NP Gee.. I may go back and edit it a bit more to clarify a few things. It can be hard to explain thigns clearly and concisely.

To add to what Linc said, I too would get as high as C rating as I can get. However, I would not design the system to require a really high C rating unless I was being really tight on weight (for racing or max performance, etc.) and was ok with shorter runtimes.
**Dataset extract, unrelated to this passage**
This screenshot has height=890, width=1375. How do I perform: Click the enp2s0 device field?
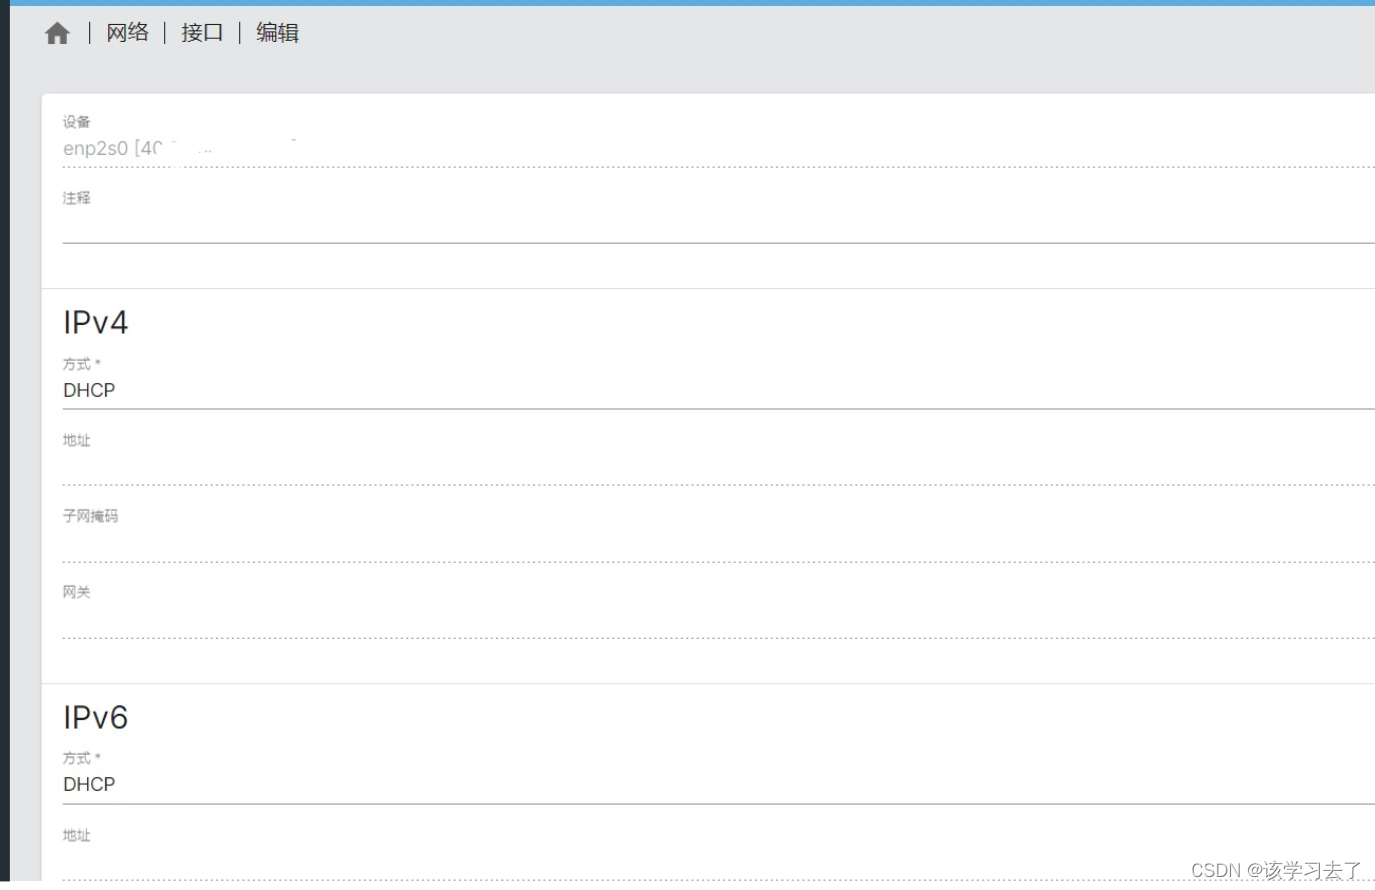400,149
For your example: is a 25C 3300mah batt good enough?
Ok, you are talking a 4S setup
W=V*A => (4S*3.5v/cell)*(3.3Ah*25C)= 14V*82.5A=1155W

You can expect that batt of delivering ~1200W reliably. Now is that enough power for your truck? Is it a 10lb E-Revo?
=> 1200W/10lb=120W/lb.
Sounds a bit light to me. So you will have to settle for low speed, or torturing your lipo by forcing more amps out of it than its happy making.

I tried to express some methodology in a way that can be adapted to any application.
Take that same batt, and say we want it in a 12S setup for a massive 45mph 17lb Cen GST.
(12s*3.5v/cell)*(3.3*25)=42V*82.5A=3465W

Sounds not bad, but good enough..? what about runtime?
We want 45mph out of it, its an extra large truck with large tires and heavy drivetrain.. lets say we need 200W/lb* to do what we want, and make sure we have some headroom. (*This is a totally made up number, I'm guessing more accurate figures are lower. I'm just taking these from the above post.)

200W/lb*17lb=3400W

Oh.. right on the edge then of what we want. This setup would require 25C batts then. We can prolly predict an avg runtime.
Say we wanted a longer runtime, screw the weight. We said our motor needs 82.5A, so if we use a factor of 20 instead of 25, where previously we figured:
--> 3.3Ah= (required amps, ie 82.5A)/25C
we instead say: X Ah= 82.5A/20C=4.1Ah
So 12S of ~4Ah batts should give us a much longer runtime.
Note: I am not saying don't buy 25C batts and you have to use 20Cs, we're just using relative rules of thumb.

At the end of the day, we can be pretty confident of a setup that can acheive at least 45mph for a decent runtime and not get too hot and overstress the batts. Maybe this will do 50+mph in the end, but that's fine. Better to aim too high than low. If you put the batts together and the wieght seems too much, scale down a bit, but be prepared to maybe drop the speed targets a bit or stress the batts a bit more.

You never really know until its all put together and running, but at least its some way to put you in the ballpark of what you want w/o buying something way over/underpowered or overly $ for what you need.

Last edited by Finnster; 11.20.2009 at 06:47 PM.